Exercise aim = Continue the article on California geese found with blue fat from rat poison, picking up after its final sentence.

Extract to read =
Geese Rat Poison

California Geese With Blue Fat Found To Have Ingested Rat Poison

Geese with blue colored fat were likely exposed to rat poison.

A very strange hunting mystery from last fall has finally been solved and the results are more than a little concerning for anyone who hunts waterfowl. The California Fish and Wildlife Department saw reports of blue-colored fat in at least 10 Canadian geese shot by hunters in the state's Contra Costa County during the 2020 seasons.

After many months of testing and examination, the department's Wildlife Health Lab (WHL) has figured out the answer. The geese were exposed to rat poison. More specifically, an anticoagulant rodenticide called Diphacinone. The substance was detected in the liver of the animals.

In case you are wondering how the geese got exposed to such a substance, the answer is simpler than you may think. The CDFW says Diphacinone is often used for both agricultural and landscape uses, places where the birds might feed on grass, seed, grains, and oats. The poison is designed to kill rats, mice, ground squirrels and other rodents. The poison kills by stopping the animal's body from making an enzyme that recycles Vitamin K and causes internal bleeding.

Information provided =

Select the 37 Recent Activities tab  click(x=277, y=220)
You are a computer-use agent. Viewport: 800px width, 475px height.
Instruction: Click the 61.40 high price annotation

Answer box =
There is even an explanation for why the fat of the geese turned blue from ingesting this poison as CDFW's Senior Environmental Scientist Krysta Rogers explained in a press release.

"Rodenticide baits like Diphacinone often contain a dye which identifies the bait as poison. We suspect the blue-colored fat was caused by ingestion of a Diphacinone bait containing blue dye," Rogers said.

While this type of poison is usually considered safe for use by humans, the CDFW also encouraged hunters to report any similar findings of animals with blue fat to the CDFW Wildlife Health Lab.

This is not the first time we have heard of hunters being surprised to cut open an animal and find it has blue fat. Several years ago, a series of photos of a feral hog taken in California went wildly viral when it was revealed the pig had bright blue fat once the hunter cut it open.

In that case, it was also believed the hog had ingested a form of rodent poison prior to being harvested and game wardens advised the hunter not to eat any of the meat from the animal. It is a good thing to keep in mind when you are out hunting, if you see blue fat, for you own safety, do not eat the animal. Report it to your local state wildlife agency for testing and further study.